In multi-vendor environments successful interoperation is a major concern for customers. It is vital that products work together, the Networking equivalent of 'Everyone play nicely together' for the good of all. Happily, this blog details one such case of harmonious living, namely between Aruba ClearPass and Cisco Prime.
When using Cisco Prime you have the option to configure authentication to a remote AAA server via RADIUS or TACACS+. I configured Cisco Prime to use Aruba ClearPass as remote AAA server based on the TACACS+ protocol. The configuration of an AAA server in Cisco Prime is very straightforward.
Configure the AAA Mode Setting under Administration / Users / Users, Role & AAA / AAA Mode Settings to enable TACACS+ authentication.
The next step involves adding Aruba ClearPass as TACACS+ servers via the option menu Administration / Users / Users, Role & AAA / TACACS+ Servers.

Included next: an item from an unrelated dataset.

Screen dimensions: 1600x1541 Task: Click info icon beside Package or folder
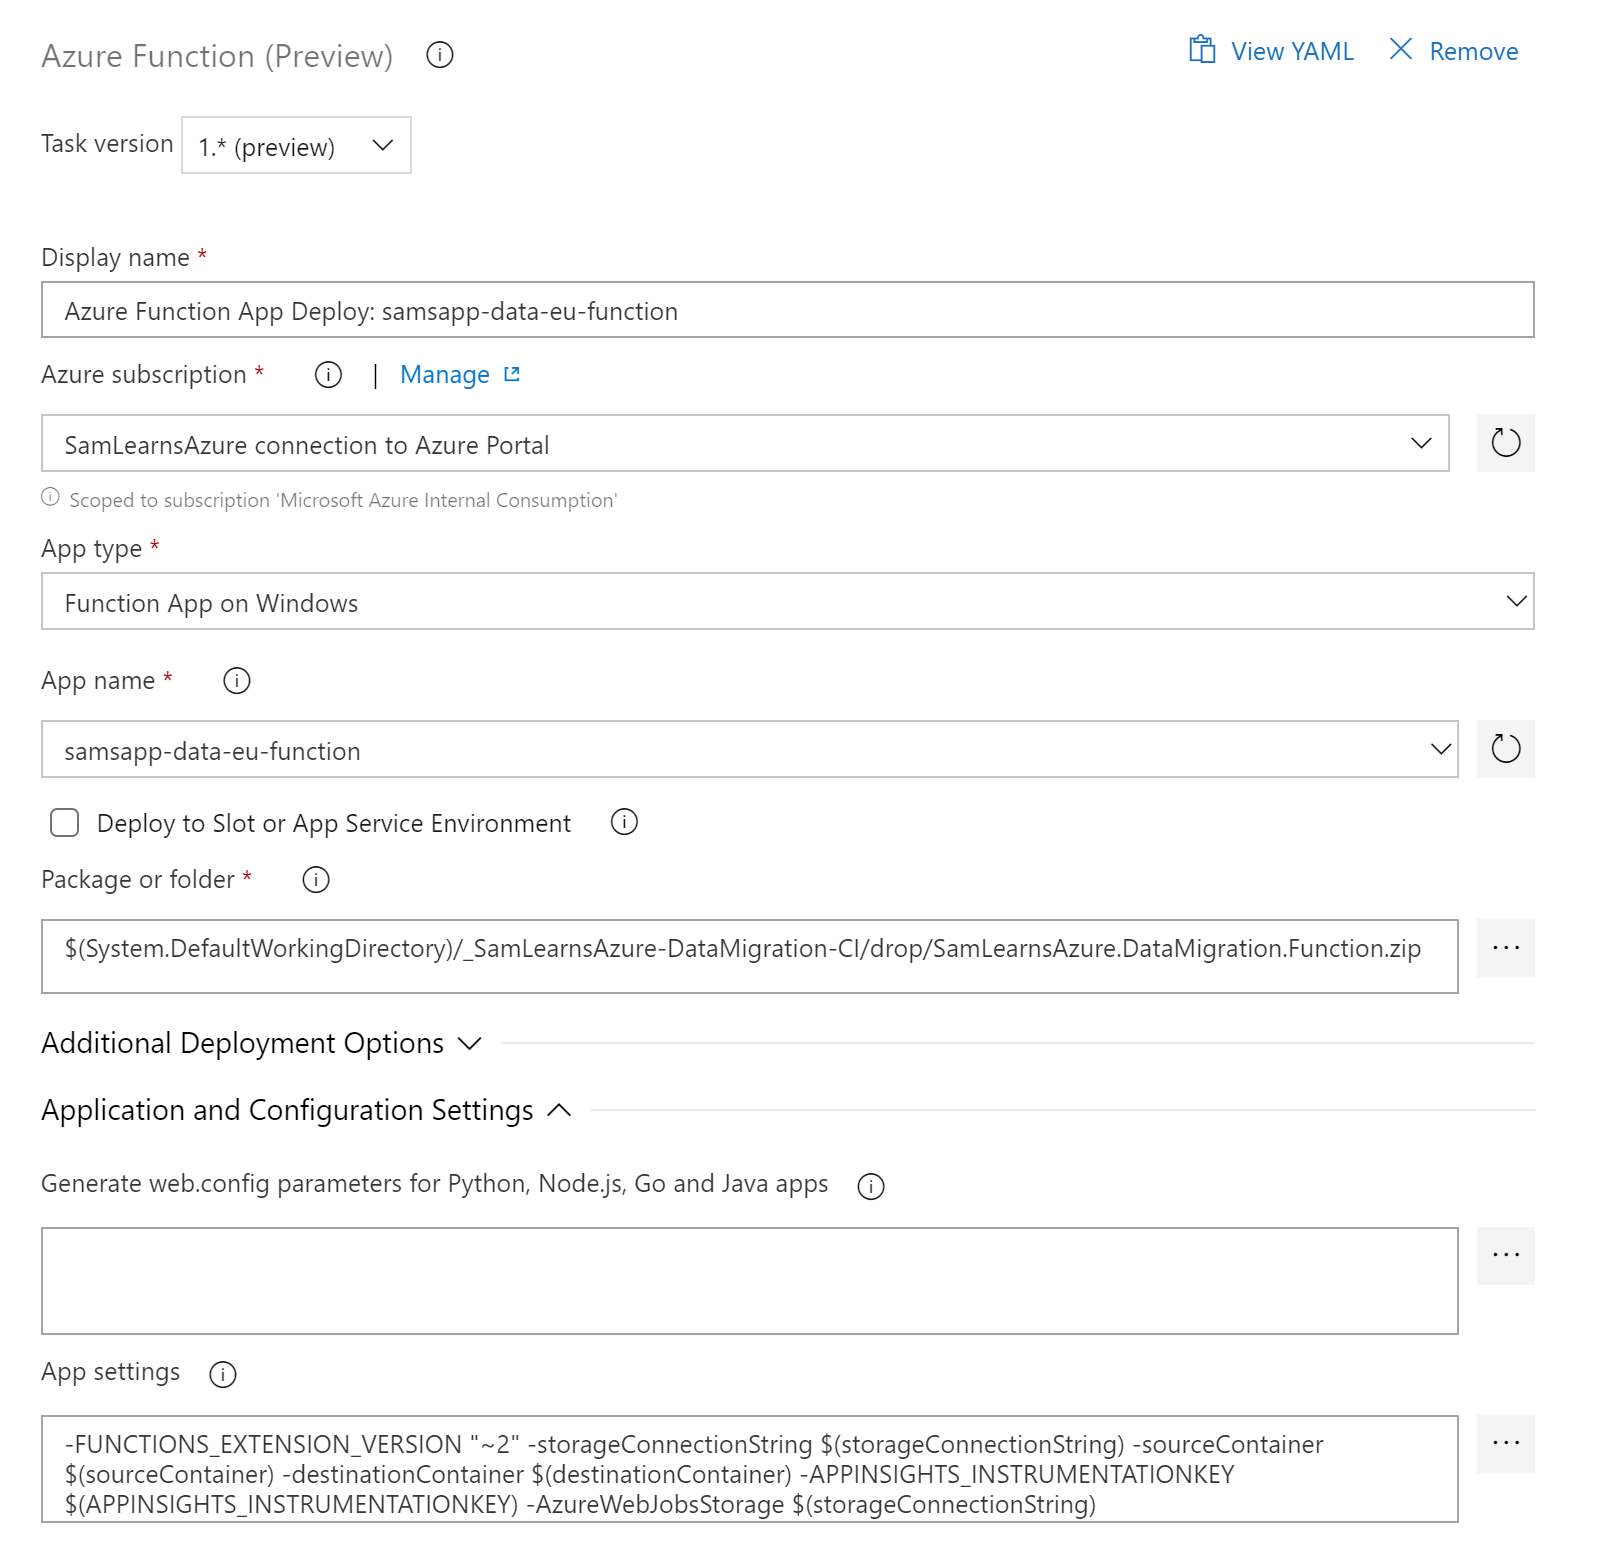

Of course, you to add the Cisco Prime appliance as NAD device to your ClearPass configuration, so Prime and ClearPass are able to communicate via TACACS+. I configured a TACACS+ service in ClearPass, which uses Active Directory as Authentication source and a Role Mapping to map the "Prime Administrator" AD Security Group to the role [Cisco Prime] At first I configured a simple TACACS+ Enforcement Profile. I used the same Enforcement Profile, which I also use to enforce privilege level 15 to switches and routers.

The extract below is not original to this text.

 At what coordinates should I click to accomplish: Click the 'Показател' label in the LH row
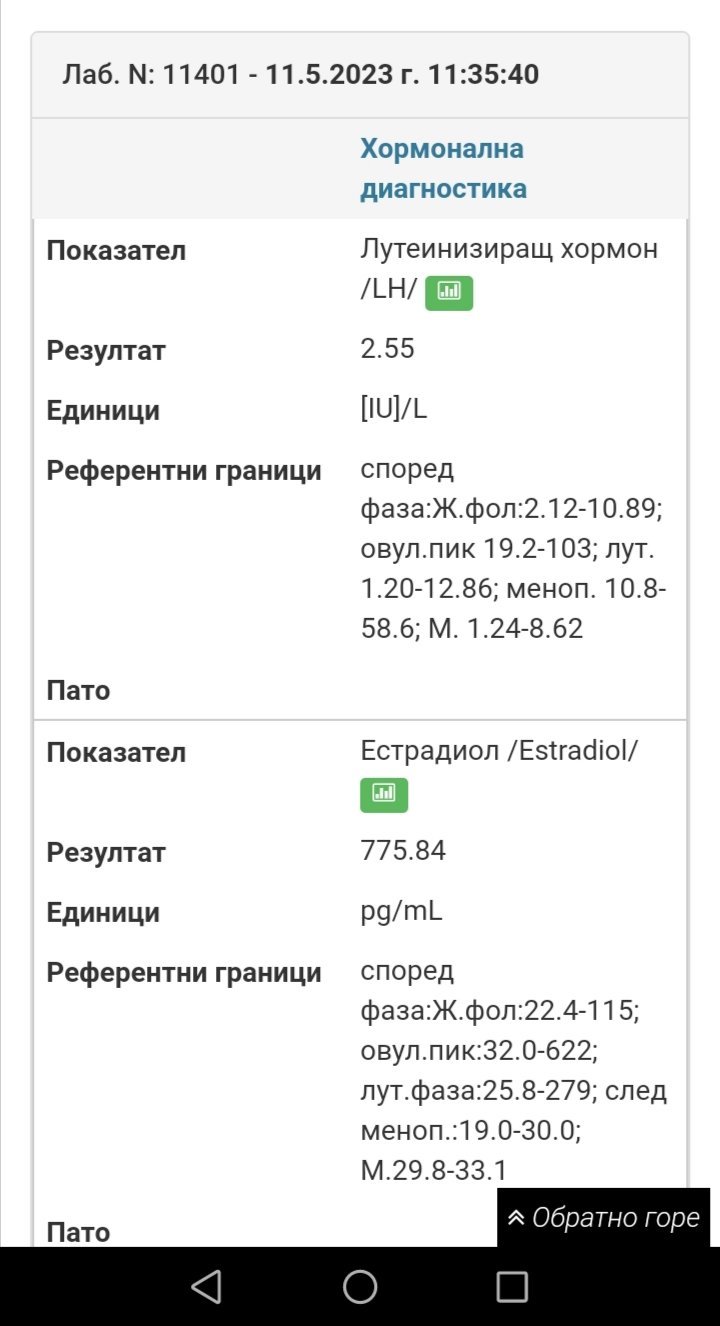point(116,251)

Authentication will fail at this point. In the Access Tracker I get the following error message: Tacacs service=NCS:HTTP not enabled. The login screen from Cisco Prime shows the following error message.

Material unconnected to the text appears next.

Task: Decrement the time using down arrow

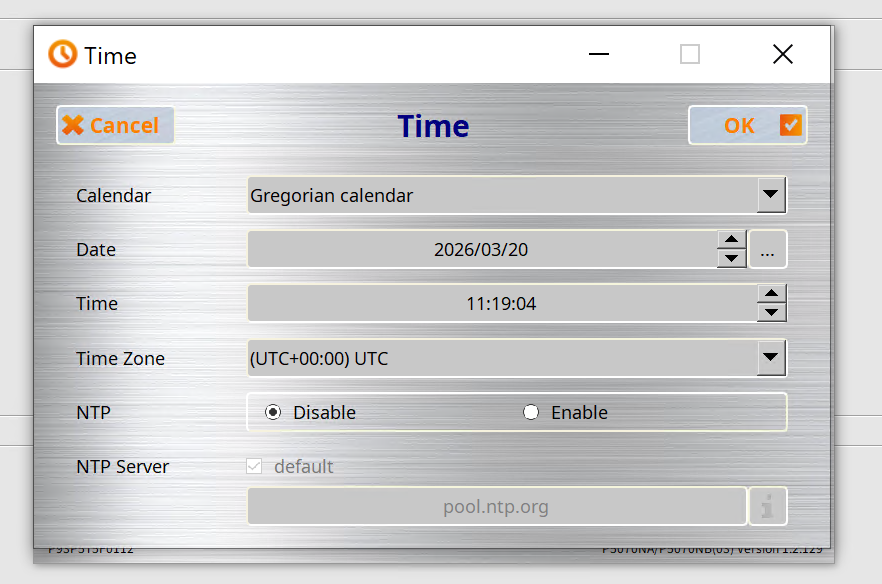Action: 770,312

I created a new Enforcement Profile and selected the TACACS+ Services NCS:HTTP. Now I see an access granted in the Access Tracker, but I still get the same error message on the Cisco Prime website. After some digging in Cisco Prime I noticed that Cisco Prime needs to receive TACACS+ attributes from the AAA server to grant access and assign privileges and tasks to the user.
First you need to get the TACACS+ attributes from the Virtual Domain configuration. In the menu options navigate to Administration Users Virtual Domains. At the upper right corner, you have the option to "Export Custom Attributes".
These attributes need to be configured in ClearPass.
As you notice you also need to configure these attributes if you would like to use RADIUS as the authentication protocol.
You also need to add the attributes from the user group. Navigate to Administration / Users / Users, Role & AAA / User Groups. Click the "Task List" option next to the User Group you would like to use. I use Root in this example.
The User Group Root contains 194 tasks, which need to be added to the Enforcement Profile in ClearPass. Below you see a snippet from the Enforcement Profile configuration.
Adding all the attributes to the Enforcement Profiles assigns the correct authorization for your administrator users in Cisco Prime.
To make it easy, I exported the Enforcement Profile including all the 194 tasks for the Root User Group. You can download the Enforcement Profile in PDF format below. Just save the profile as XML and import the profile into ClearPass and you are good to go!!!